RUSYA,
ELÇİSİNİN ÖLDÜRÜLMESİNDEN SONRA NE YAPACAK?
Vladimir
Frolov (Rus siyasi analist)
The
Moscow Times, 21.12.2016
Tercüme:
Zahide Tuba Kor
Rusya’nın
Türkiye Büyükelçisi Andrey Karlov’un dehşet verici şekilde öldürülmesi,
Moskova’yla Ankara’nın kenetlenmesini ve Suriye’deki savaşın bitmesi için
işbirliğini artırmasını sağlayacak. Her iki ülke de çatışmaya askeri olarak
dâhil olmalarının yol açtığı terörist tehdidini hafife almıştı.
Moskova
büyük bir terör saldırısını öngörmekte ve gerekli tedbirleri almakta başarısız
oldu.
Büyükelçi
suikastı, 2015 Eylül’ünden beri bu tür ikinci başarısızlık. Zira Suriye’de hava
saldırılarına başlamadan evvel Mısır’dan Rus turistleri tahliye etmemiş ve
uçuşları iptal etmemişti.
Diplomatik
güvenlikten sorumlu Rus Dışişleri Bakanlığı ve Dış İstihbarat Servisi (SVR), bu
suçun büyük çoğunluğundan sorumlu.
Suikastçının
Rus Büyükelçiliğini korumakla görevli Türk polis teşkilatında çalışması olgusu,
Rus istihbarat ajanlarının zayıf iş tutuşunu ve Türk güvenlik servisleriyle
“işbirliği”nin içler acısı durumunu gözler önüne seriyor.
Libya/Bingazi’de
Amerikan elçisinin öldürülmesiyle ilgili Amerikan Kongresi’nin kendi bağımsız
soruşturmasını yapmasının aksine, Rusya’da bir meclis soruşturması olmayacak.
Ayrıca
Moskova’nın “Acaba uyguladığım acımasızca askeri taktikler, Rusya’yı
terörizmden korumama yardımcı oluyor mu, yoksa fiiliyatta dünya çapında Rus
hedeflerine karşı terör saldırılarını cesaretlendiriyor mu?” sorusunu kendisine
sorması lazım.
Kremlin
için daha iyi bir strateji, IŞİD’den ve rejimin acımasızlığından sivilleri
korumak ve caydırıcılığa vurgu, yani Rusya’nın Suriye’deki rolünü bambaşka bir
yöne çevirmek olmalıydı: barışı getiren ve güvenilir bir arabulucu rolü.
Ancak
Kremlin, Esed’in muhaliflerine karşı kaba kuvvet kullanmayı ve ekseriyeti Sünni
olan isyancılara karşı tamamen İranlı Şiilerle ittifak kurmayı tercih etti.
Türkiye’ye
gelince, SVR’nin diplomatik güvenlik birimine bağlı silahlı korumaların
kullanımı için Rusların yaptığı tekliflere Ankara yıllardır direniyordu.

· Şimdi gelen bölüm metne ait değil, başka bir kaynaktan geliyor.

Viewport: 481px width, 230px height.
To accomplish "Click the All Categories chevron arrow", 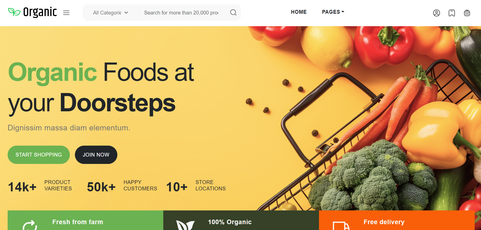I will 126,13.
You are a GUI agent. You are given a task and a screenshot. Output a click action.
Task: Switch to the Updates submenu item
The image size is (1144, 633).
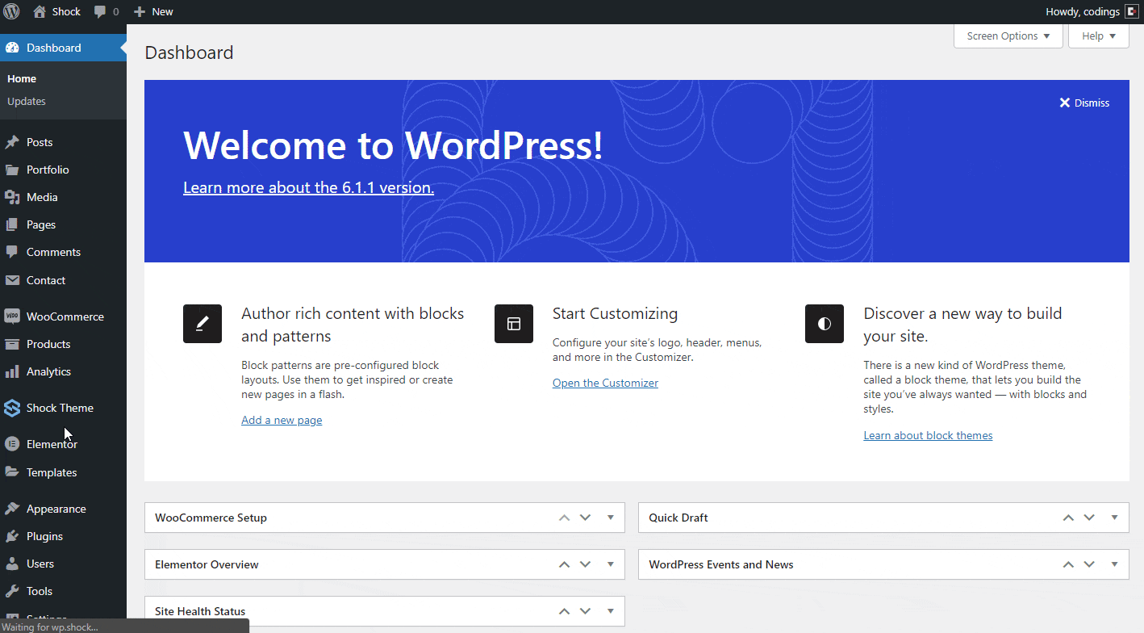click(27, 101)
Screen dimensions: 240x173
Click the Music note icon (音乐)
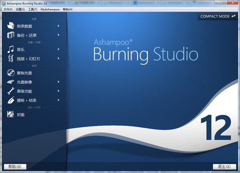[x=10, y=49]
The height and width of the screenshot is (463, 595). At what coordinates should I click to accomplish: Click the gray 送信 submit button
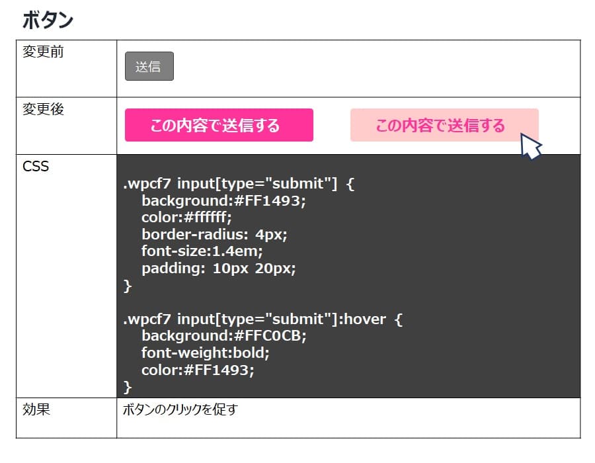(149, 65)
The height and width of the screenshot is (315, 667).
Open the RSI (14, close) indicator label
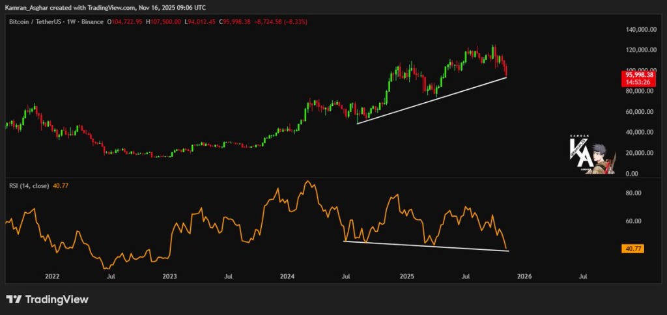pyautogui.click(x=28, y=184)
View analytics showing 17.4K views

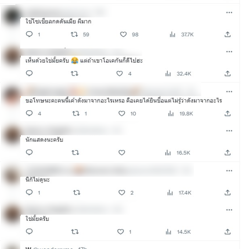[179, 193]
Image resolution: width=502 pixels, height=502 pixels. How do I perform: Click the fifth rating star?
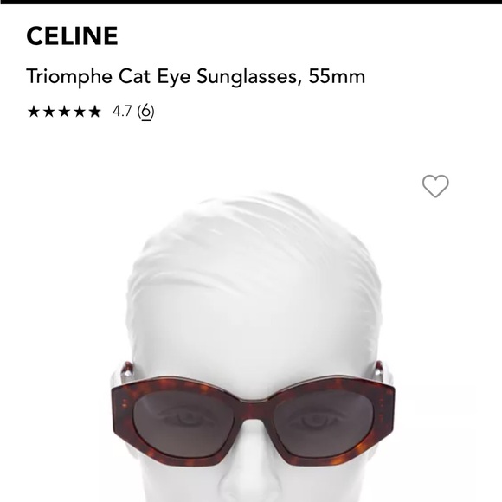[x=94, y=112]
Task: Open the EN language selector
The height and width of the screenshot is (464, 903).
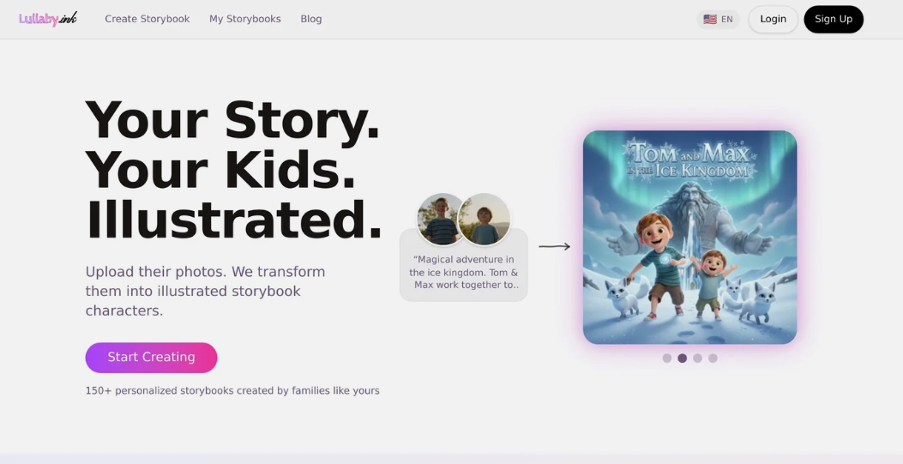Action: (718, 19)
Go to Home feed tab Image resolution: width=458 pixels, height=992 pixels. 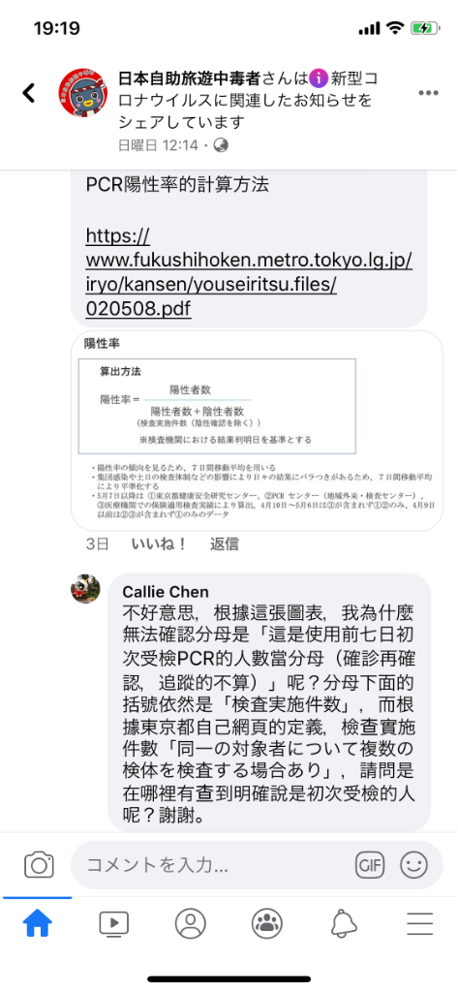[x=38, y=924]
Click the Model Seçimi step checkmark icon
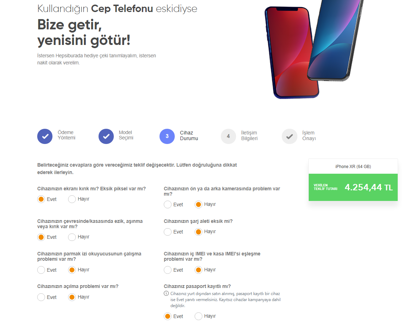This screenshot has height=323, width=414. click(x=106, y=136)
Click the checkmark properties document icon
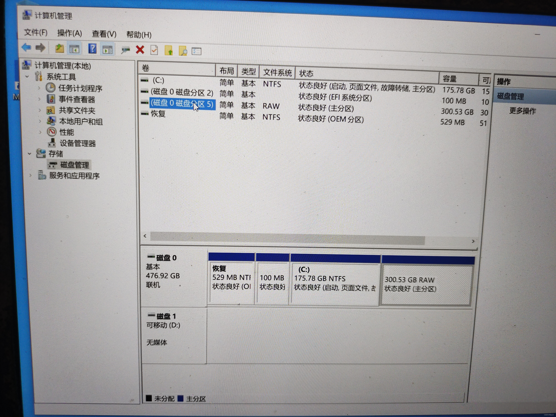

Sonunda, ev sahibi olarak başkentinde yabancı elçilerin güvenliğini sağlamaktan
aciz zayıf ve düzensiz bir ülke olduğunu gösterdi.
Kuzey
Karolayna Üniversitesi’nden Dimitar Bechev’e göre, Ankara’nın “bir yandan
Rusya’yla anlaşmaya varırken, diğer yandan Suriye konusunda halkın infialine
izin veren çifte stratejisi geri tepmişe benziyor.”
Türkiye’nin
bundan böyle Suriye’de Rusya’yla uzlaşmak için elinden gelenin çok daha
fazlasını yapması gerekecek ve Moskova bu kozu kendi lehine kullanacak.
Zaten
suikastın ertesi günü Suriye konusunda Moskova’da yapılan üçlü zirvede bu
görüldü. Ankara, ABD-Rusya öncülüğündeki BM sürecinden ayrı olarak Moskova’nın
sunduğu tamamen farklı, Dayton tarzı müzakere formatına destek vermişe
benziyor.
(…)
Görünen
o ki bu adım, ABD (…), Suudi Arabistan ve Katar’la birlikte Suriyeli silahlı
muhalif grupların çoğunun temsil edildiği Suudi destekli Yüksek Müzakere
Heyeti’ni tamamen bir kenara itiyor.
Suriye
rejiminin kiminle müzakere etmekte olduğu net değil; ancak 2014-2015’te Rusya
ve Mısır’ın başarısız şekilde Moskova, Astana ve Kahire’de bir araya getirdiği
Suriyeli muhalif gruplardan oluşması kuvvetle muhtemel.
Kilit
konu şu: Acaba Türkiye, Suriye’nin kuzeyinde IŞİD ve Kürtlerle savaşmak üzere
yolladığı Özgür Suriye Ordusu’ndan bir kısmı aynı masaya oturtabilecek mi?
(…)
Moskova’nın
bu cüretkâr ve güçlü adımı eğer başarılı olursa, Ortadoğu’nun vazgeçilmez gücü
ABD’yi koltuğundan ederek Rusya’yı siyasi nüfuzuyla bölgede liderleri belirleme
kapasitesine sahip bir aktör konumuna taşıyacak.
İşte
bu, niçin Amerikan başkanı seçilen Donald Trump henüz yemin edip göreve başlamadan
alelacele anlaşmanın yapıldığını kısmen açıklıyor. Bu adım yeni yönetim
tarafından da sonunda hoş karşılanabilir. Zira böylelikle Trump, daha evvel
vaat ettiği üzere Amerikan yönetiminin Suriye’den kurtulmasını sağlayabilir.
Moskova’nın
aciliyet hissinin diğer bir nedeni, Suriye savaşını kendi lehine sonlandırarak
buradaki gelişmelerin bir sene sonra yapılacak Rus devlet başkanlığı seçim
yarışını olumsuz etkileme potansiyelinin önüne geçmek. Barış için aktif
arabuluculuğa doğru bu kayışın Rusya’ya yönelik Sünni terörist tehdidini
azaltıp azaltmayacağını hep birlikte bekleyip göreceğiz.